-- Begin PAGE --

Above left: Section no.5 laid-up ready for moulding, showing the plastecine dam with numerous mounds acting as ‘keys’.
Above middle: Section no.5 now the other way up, with the first half of the mould on the underside, showing the ‘keys’ in the rubber as depressions.
Above right: making the mould for section no.4. This section was so fragmentary and vulnerable that the first half of the mould had to be made whilst the specimen was in a vertical position which was less than ideal.
Manufacturing a bespoke permanent metal mount: The metal mountwork required to support the roots and the ‘trunk’ had to be modular so that the specimen could be dismantled and re-assembled
in sections for display or storage. This would also help to ensure that no single section was too heavy to be moved manually, but also meant that there would be a
choice of which roots would go on display, depending on the space available at any future location (i.e. the rear root could be left in storage and the specimen
position close to a wall behind it). Appropriately enough, considering that the fossil was found at Brymbo steelworks with a stradition of making steel
going back more than 130 years, steel was used throughout the mounting process.
The main base of the ‘trunk’ (weighing over a quarter of a tonne) had to be easily manoeuvrable so that it could be positioned exactly where required
and therefore would have to be on wheels but these wheels also had to be lockable, to keep it securely in place.
The metalwork would have to be lined with inert Plastazote foam (black, to blend in) where the fossil would otherwise touch the metal,
to keep the fossil from being damaged.

-- End PAGE --

WHAT THE TASK REQUIRES: Reproduce word for word the part of the fossil-mounting text above starting with "The main base" and going on through "from being damaged.".

-- Begin DATASET EXTRACT --

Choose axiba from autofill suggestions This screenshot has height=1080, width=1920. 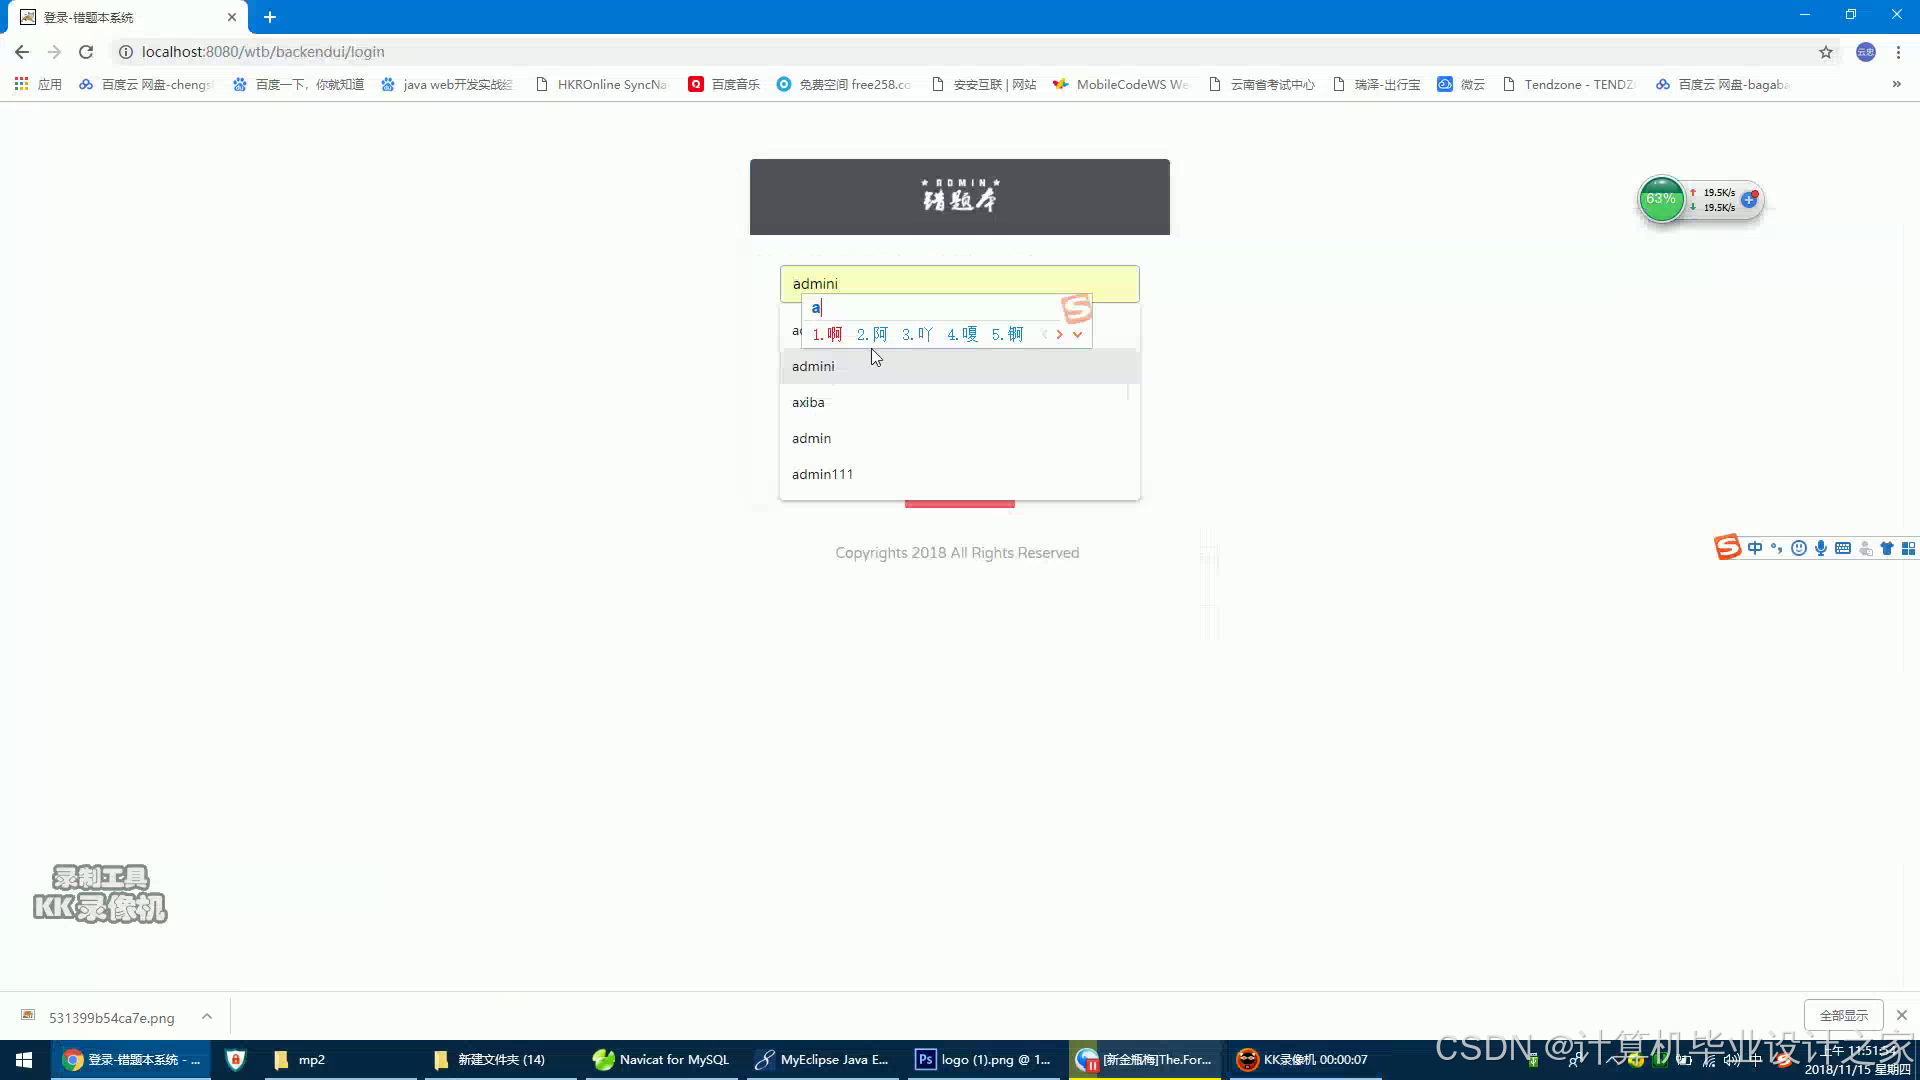(x=808, y=402)
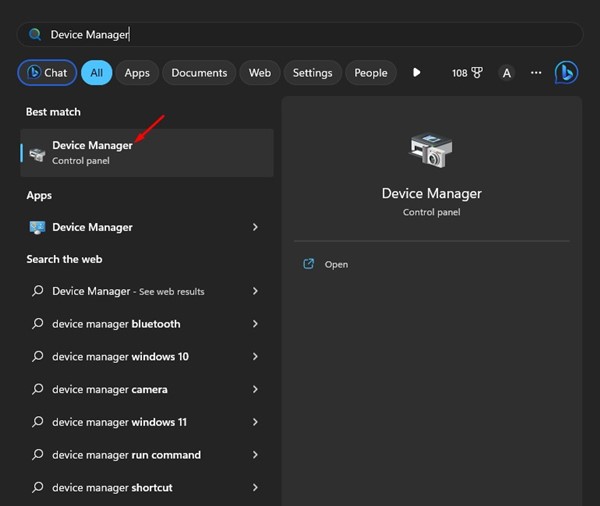The image size is (600, 506).
Task: Select the Apps filter tab
Action: coord(137,73)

-- End DATASET EXTRACT --

ANSWER TO THIS EXERCISE:
The main base of the ‘trunk’ (weighing over a quarter of a tonne) had to be easily manoeuvrable so that it could be positioned exactly where required
and therefore would have to be on wheels but these wheels also had to be lockable, to keep it securely in place.
The metalwork would have to be lined with inert Plastazote foam (black, to blend in) where the fossil would otherwise touch the metal,
to keep the fossil from being damaged.